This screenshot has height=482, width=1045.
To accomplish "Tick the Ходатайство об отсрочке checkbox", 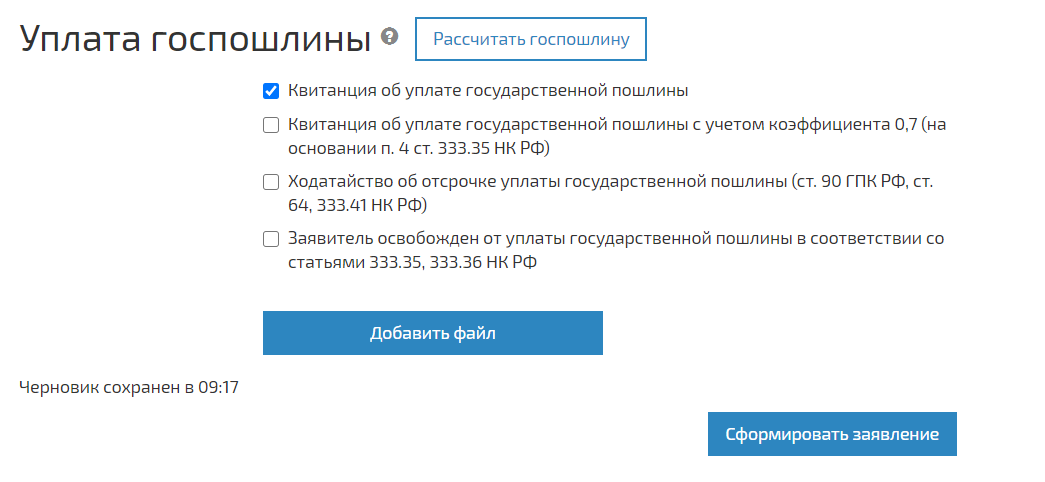I will click(271, 182).
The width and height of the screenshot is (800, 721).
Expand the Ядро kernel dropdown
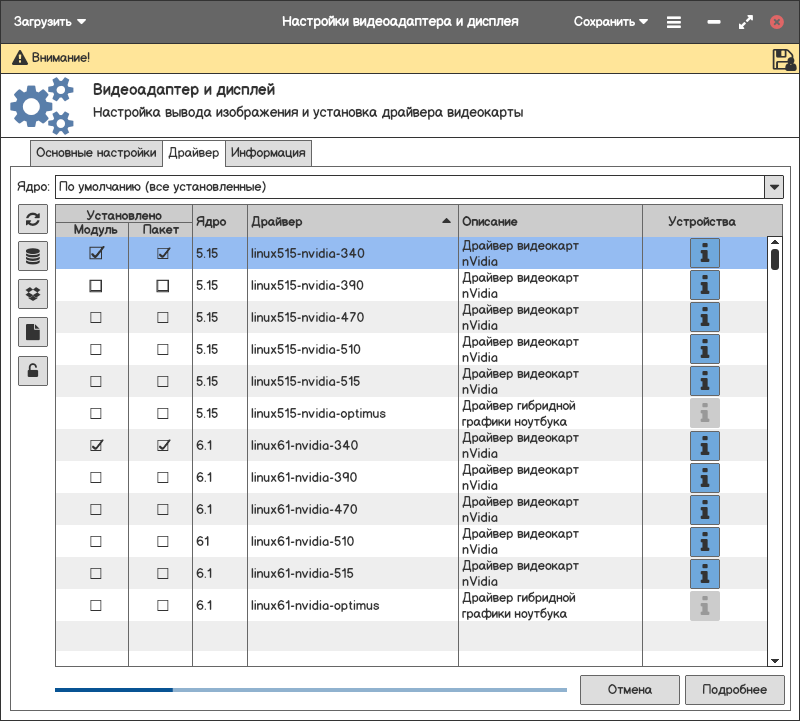click(x=773, y=187)
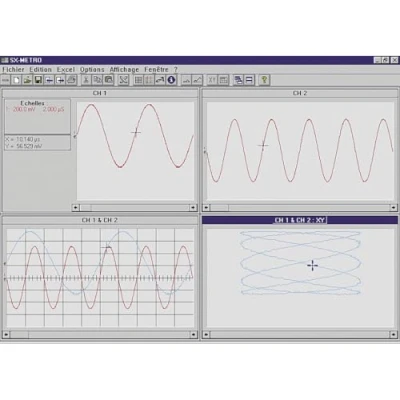
Task: Click the copy toolbar icon
Action: click(97, 80)
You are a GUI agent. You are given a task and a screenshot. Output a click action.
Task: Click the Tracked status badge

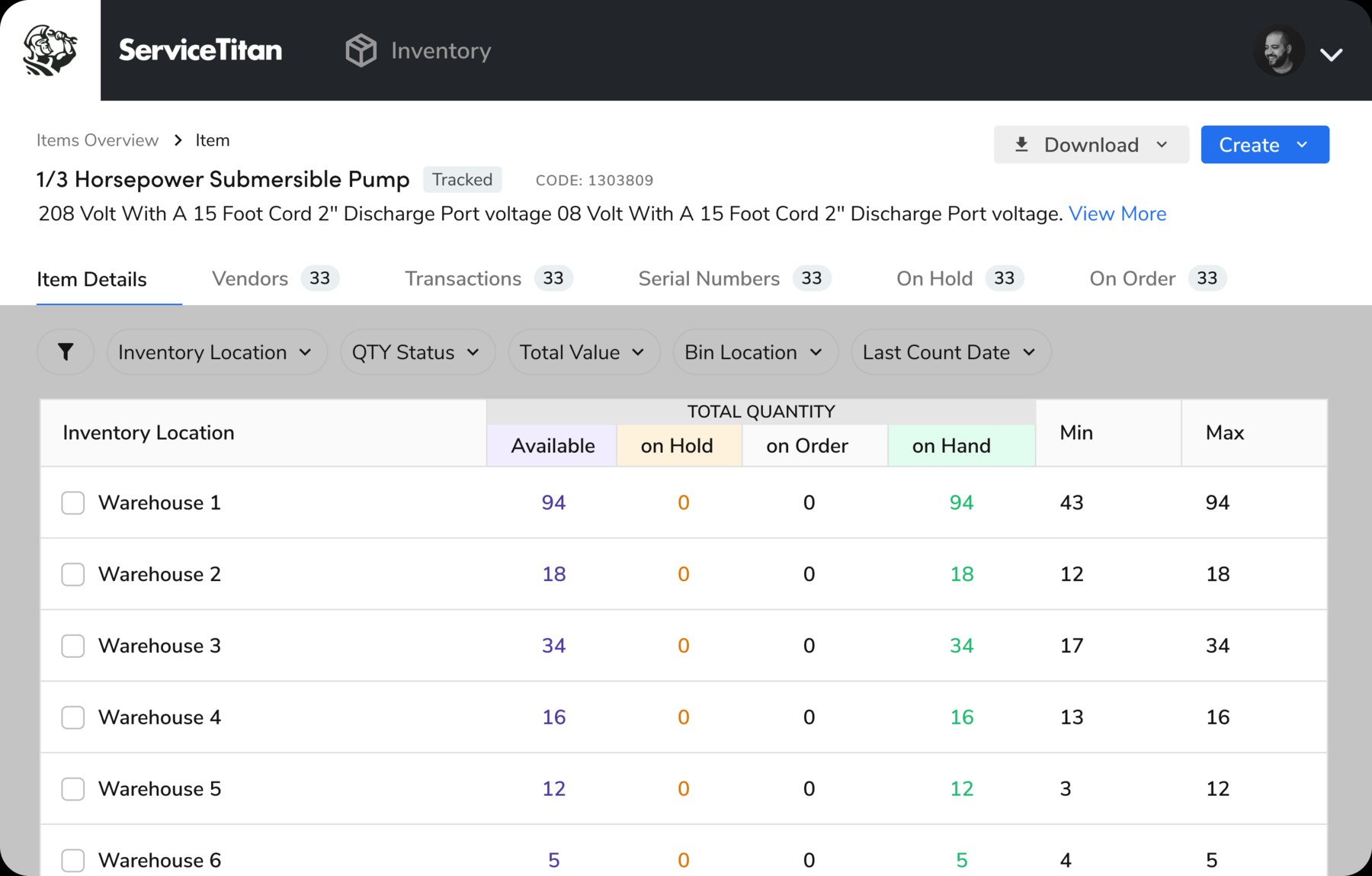click(x=462, y=180)

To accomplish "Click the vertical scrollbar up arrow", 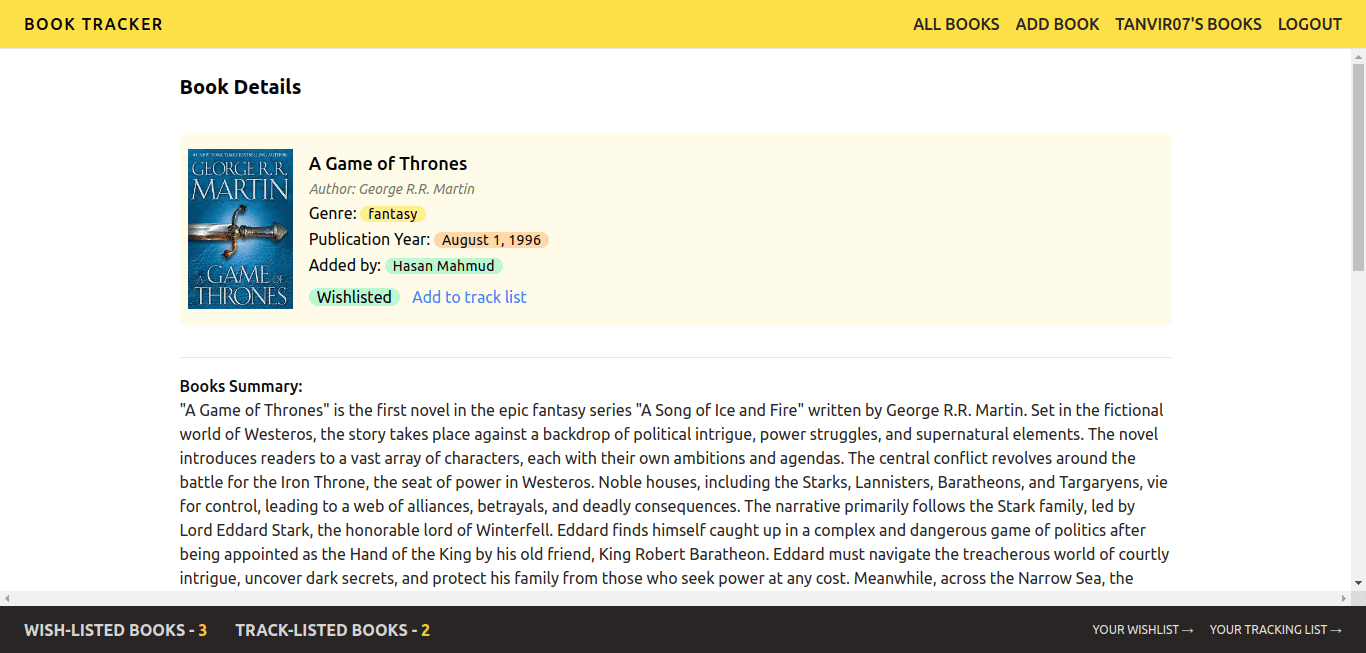I will tap(1358, 56).
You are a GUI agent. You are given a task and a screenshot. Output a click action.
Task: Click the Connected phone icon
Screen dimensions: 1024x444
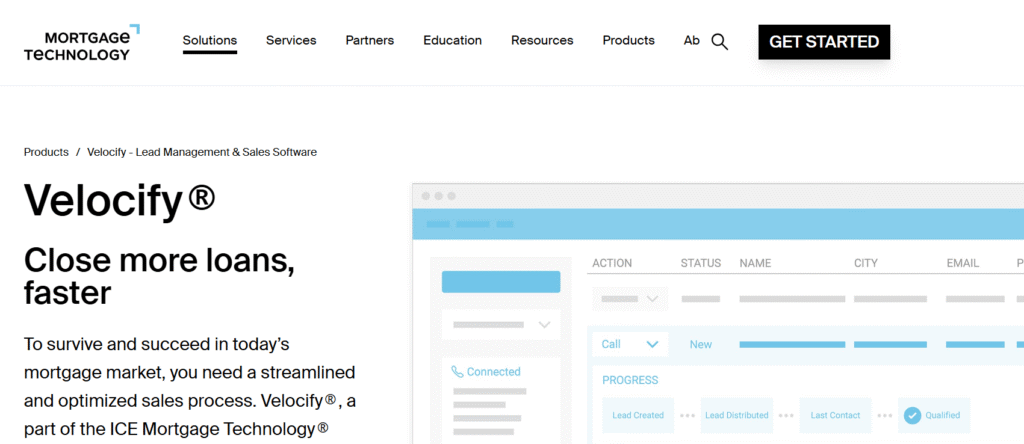(x=457, y=371)
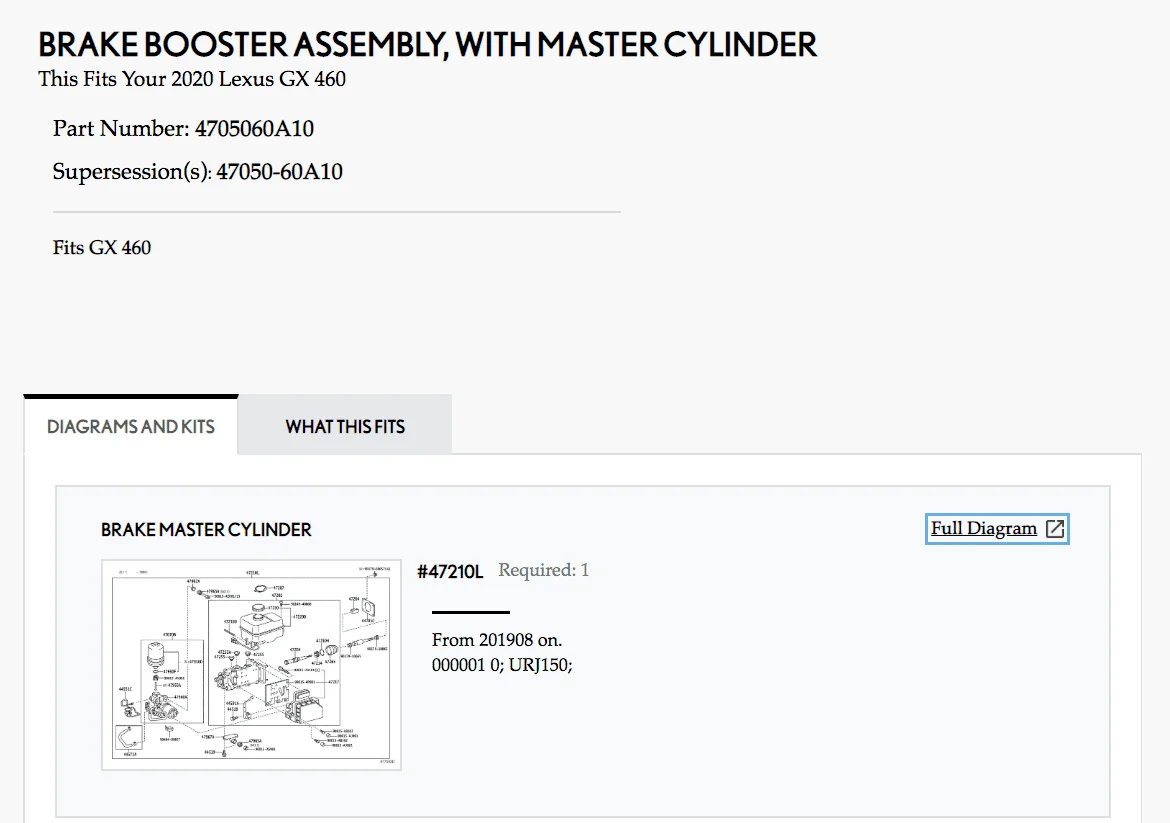Screen dimensions: 1170x823
Task: Click the "000001 0; URJ150;" model code text
Action: coord(502,665)
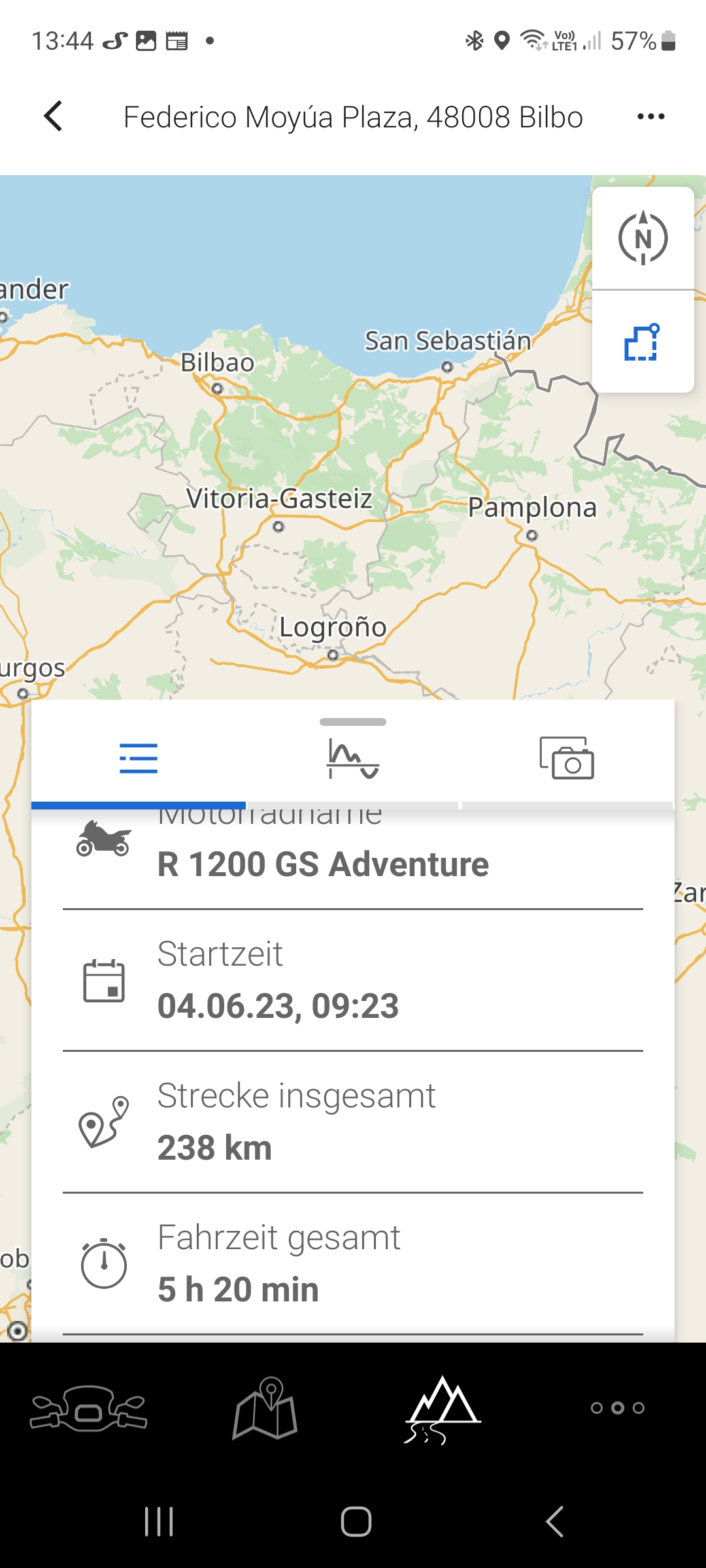Tap the north compass orientation button
The height and width of the screenshot is (1568, 706).
643,238
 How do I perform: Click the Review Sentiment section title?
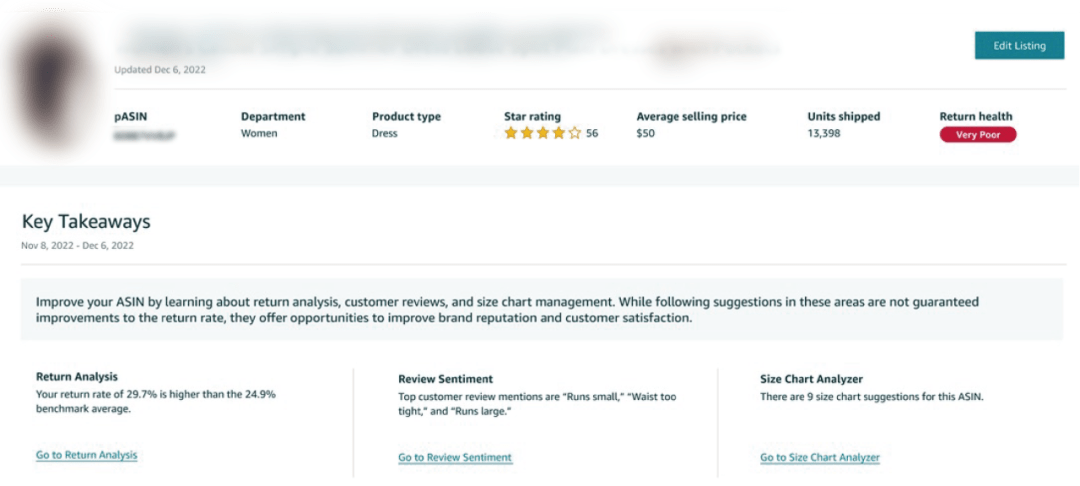coord(445,379)
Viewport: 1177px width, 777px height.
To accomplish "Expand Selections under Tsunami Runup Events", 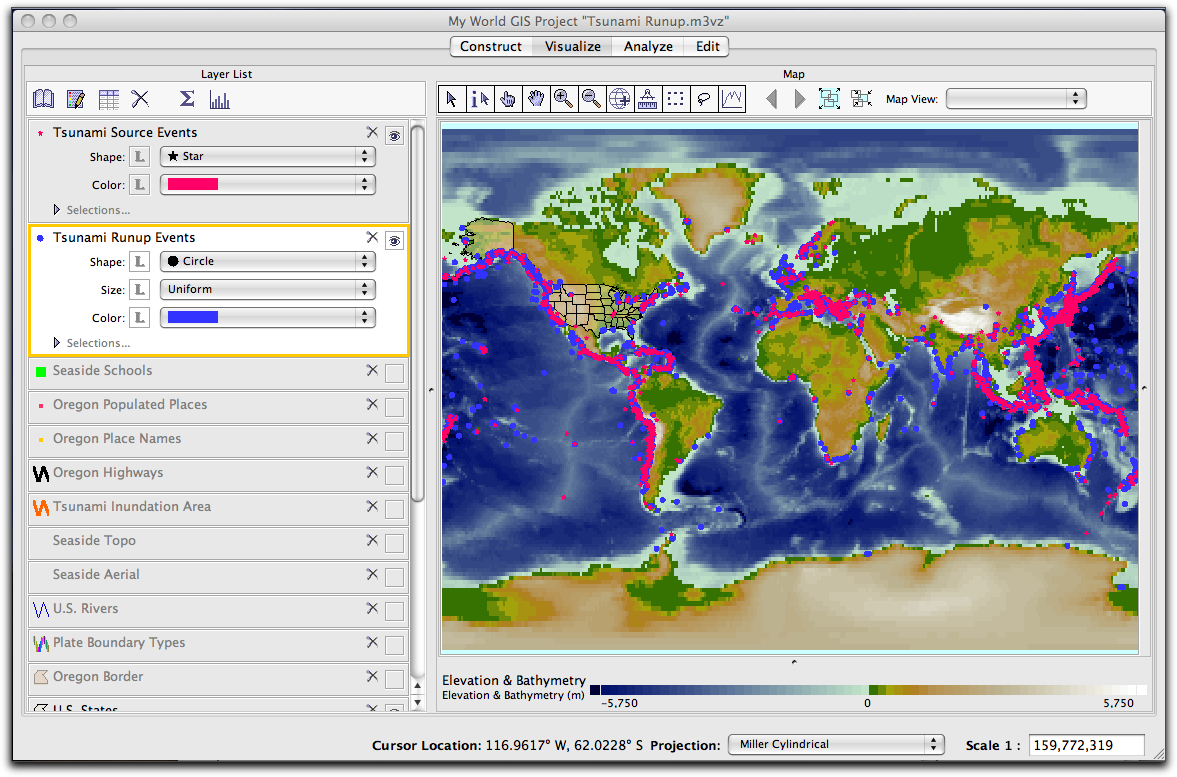I will pos(58,343).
^^^^
▸ INSTRUCTION: Gather every line of the material that contains the string "width", treating uppercase and lowercase letters as different, and copy each of those lines.

▸ SOLUTION FOR THIS TASK:
This screenshot has height=482, width=1045.
The width and height of the screenshot is (800, 721).
The height and width of the screenshot is (1568, 706).
Viewport: 1177px width, 777px height.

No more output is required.